Weak MCO Oversight Harms the Truly Vulnerable and Taxpayers

In a managed care system, states contract with insurers or MCOs to administer Medicaid payments. MCOs are paid on a monthly, per-person (capitated) basis. If actual spending is lower than capitation payments, insurers generally retain the difference; conversely, they bear financial risk when spending exceeds those payments.

Shell games can undermine these incentives and circumvent existing program integrity safeguards. Federal rules require MCOs to spend at least 85 percent of capitation payments on medical services and quality improvement, rather than administration, profits, or overhead. This is called the medical loss ratio (MLR). But much of this spending may be obscured through related entities, such as pharmacy benefit managers or medical facilities owned by the MCO. Plans frequently omit key administrative spending from reports, and many states that review these filings fail to verify critical data. Even when MCOs are found to be gaming the system, there is often no meaningful recourse.

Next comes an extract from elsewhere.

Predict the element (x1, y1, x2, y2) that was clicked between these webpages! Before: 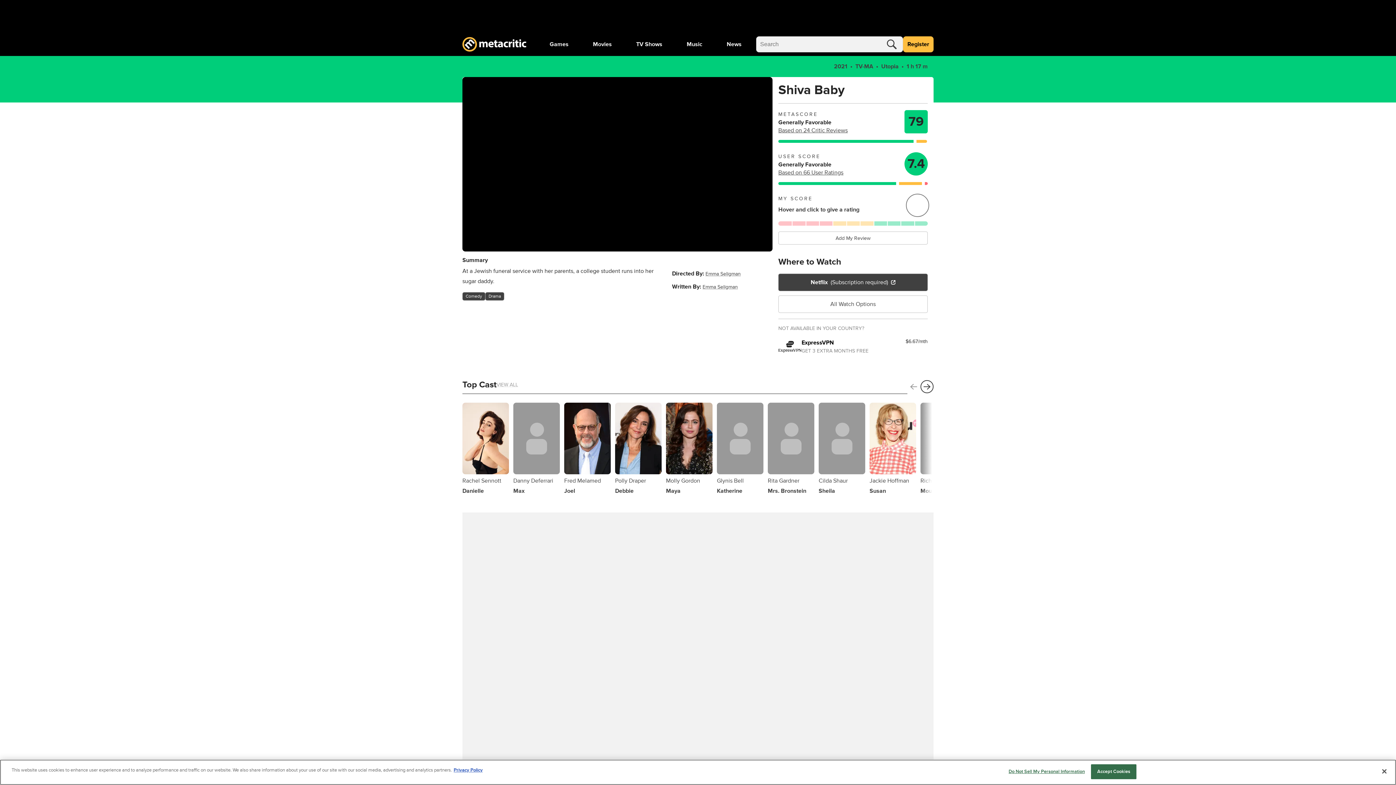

Visibility into how plans use taxpayer funds is further limited. Federal payment error data examines only whether capitation payments were made correctly—not whether providers were appropriately paid for services rendered.2 Encounter data often lacks sufficient detail to meaningfully assess quality or utilization. State-directed payments (SDPs) are supposed to advance specific program goals, but they are embedded within capitation rates, making them difficult for legislators, auditors, and actuaries to evaluate.3

Taxpayers may also be disadvantaged by how capitation rates are set. Actuaries responsible for evaluating state capitation payments often simultaneously perform work for the MCO or a related entity. This dual role compromises the relationship between the actuary, the state, and the MCO, undermining the independence necessary for truly unbiased rate setting—regardless of any purported ethical walls or internal separations within the firm.4

Keys to Reform Managed Care in Utah

  • Strengthening financial and data reporting standards. Policymakers should require comprehensive, audited reporting on MCO business operations, including MLRs, financial statements, and detailed payment data.
  • Ensuring appropriate rate setting and avoiding shell games. The state should avoid conflicts of interest in actuarial reviews by not contracting with actuaries that also serve MCOs or their related entities. Utah should also prohibit preferential treatment between MCOs and affiliated providers or contractors.
  • Imposing strict enforcement of requirements. Reporting and data-collection mandates are only effective if enforced. The state should reject late or incomplete filings and impose meaningful sanctions on MCOs that fail to comply with reporting standards.